ああ、やっぱりやらなければ良かった……と、少し後悔するけれどもう遅い。
「異端者に手を貸すことが、許されると思っているのかね?
たとえあなたが聖女であっても、万死に値するぞ」
「……納得がいかない理由で人を殺すよりは、殺される方がマシだと思いました。
それにイヴリエースさんが罪を償う為には、これからも生き続ける必要があります」
「なるほど、死は覚悟の上か。
となるとイヴリエース殿、その人質に意味が無いこともあなたは承知しているでしょう。
聖女1人と引き換えに我等が仇敵を倒せるのならば、それはさほど大きな損失ではないでしょう」
神父様はせせら笑う。
彼の言う通り、人質は相手にとって絶対に失えないほど重要な人物でなければ意味がない。
今やあたしは、イヴリエースさんの側につき、神父様に敵対したとも言える。
そんな相手の敵を、つまりは自身の味方を人質に取るなど、馬鹿げているにもほどがあるというものだ。

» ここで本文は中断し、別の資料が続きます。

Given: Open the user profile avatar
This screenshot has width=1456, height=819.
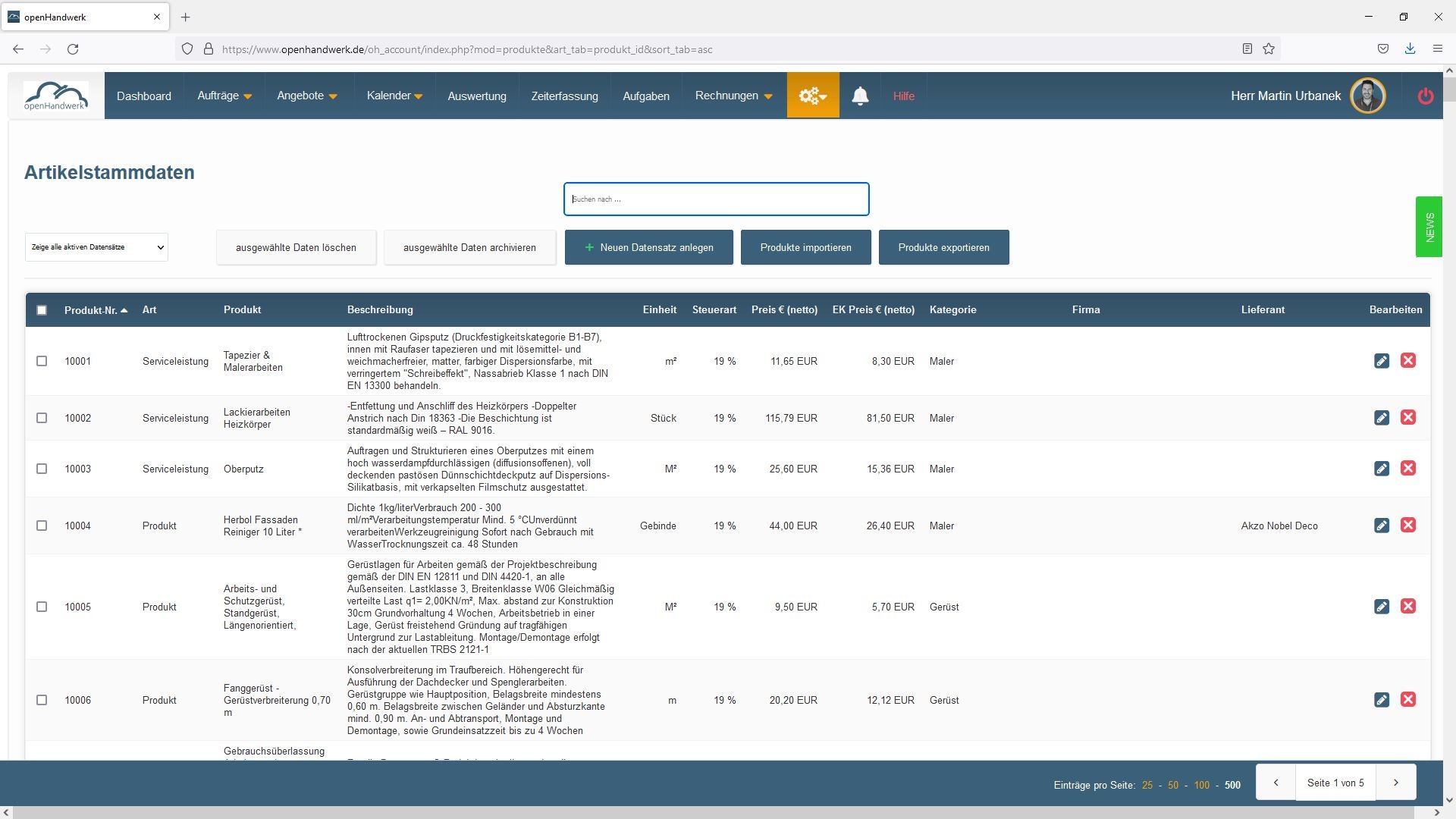Looking at the screenshot, I should tap(1367, 96).
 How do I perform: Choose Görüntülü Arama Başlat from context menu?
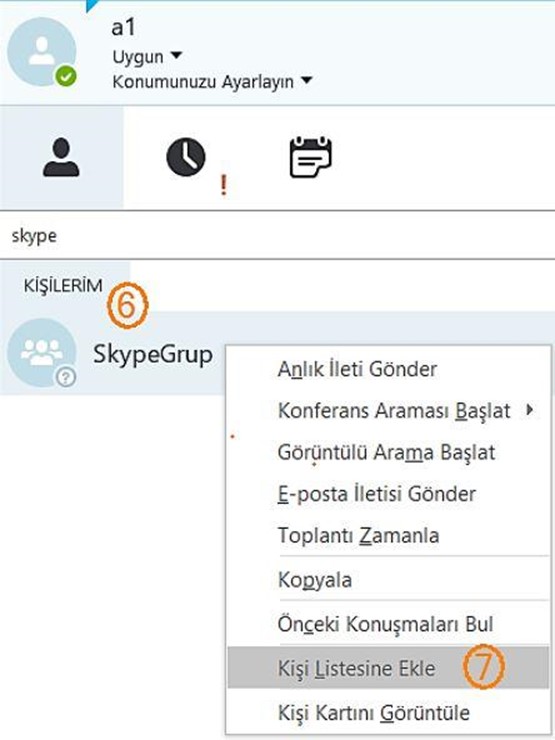(x=388, y=452)

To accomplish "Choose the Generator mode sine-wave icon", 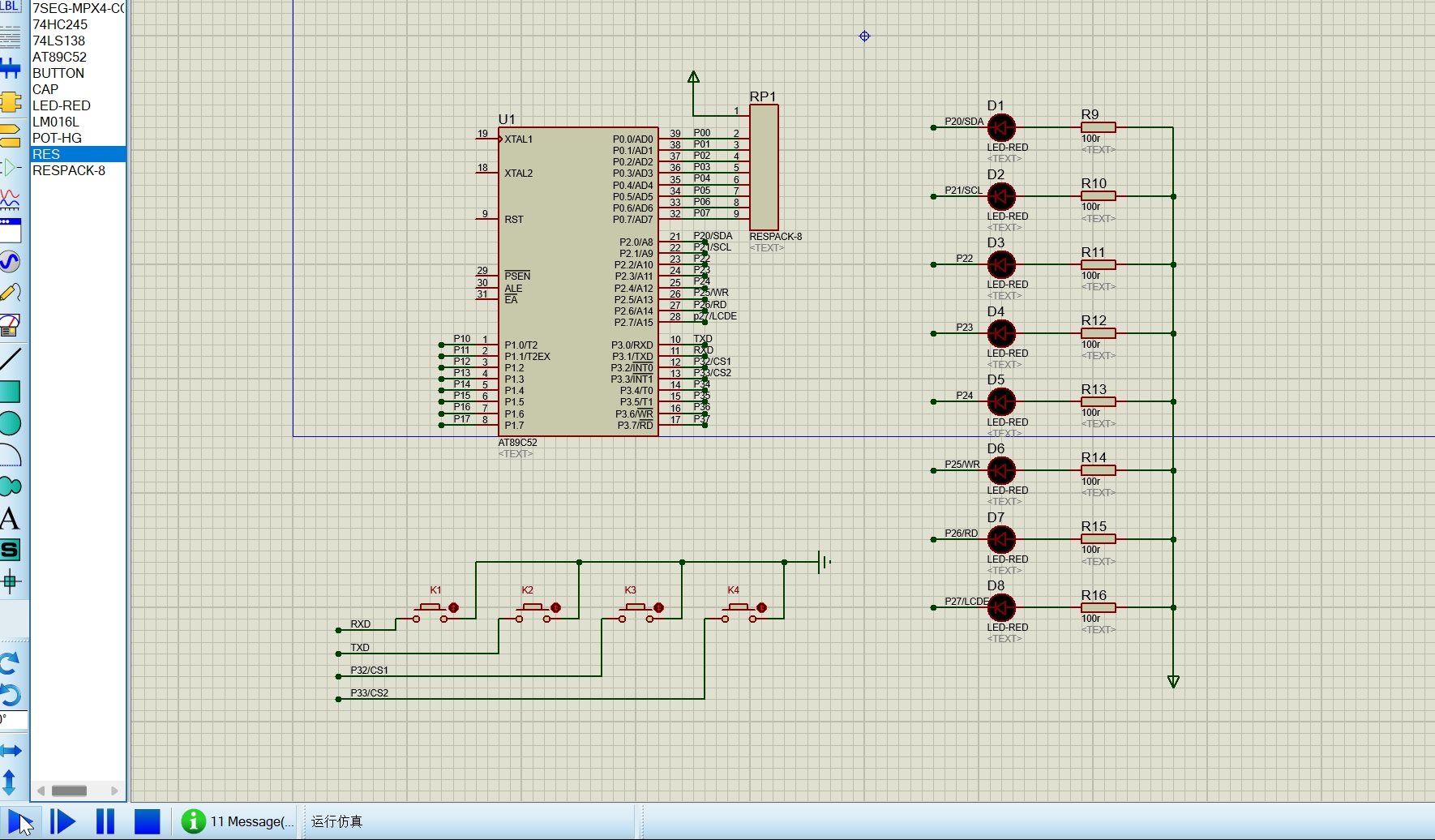I will click(x=10, y=261).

だけどあたしは、多少の躊躇を神父様がしてくれることを期待していたのだ。
血こそ繋がらないとはいえ、約10年にもわたって親子のように生活を共にして来たあたしを、神父様はそんなに簡単に見捨てられるものなのだろうか?
少なくともあたしはまだ、神父様のことを親だと思っている。
だけど、神父様には何の躊躇も無いように見えた。
それどころか、今にもあたしごとイヴリエースさんを嬉々として殺しかねない──そう思えるほど剣呑な視線をあたし達に向けている。

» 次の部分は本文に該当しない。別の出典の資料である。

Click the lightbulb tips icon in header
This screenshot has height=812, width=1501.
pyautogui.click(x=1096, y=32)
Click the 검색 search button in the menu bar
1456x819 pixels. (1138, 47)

神父様が躊躇してくれる──そんな期待はあたしの思い上がりだった。
あたしと神父様の間には、そんな甘い関係など全く築かれていなかったのだ。
ああ……これまでに神父様と過ごしてきた10年間は、一体何だったのだろう……。
そう思うとつい視界が涙で歪んで来る。
「そうか……。
でも、もしこの娘が君達の求める真の聖女だったとしたら、そういう強気な発言はしていられないんじゃないかな?」
イヴリエースさんの言葉に、神父様の頬が微かに痙攣した。
あたしも初めて聞く言葉に、うっかり小首を傾げて刃が喉に軽く食い込む。
うおおぅ、今死にかけたっ!?
それにしても真の聖女?
じゃあ偽者の聖女も、いたってことなのだろうか?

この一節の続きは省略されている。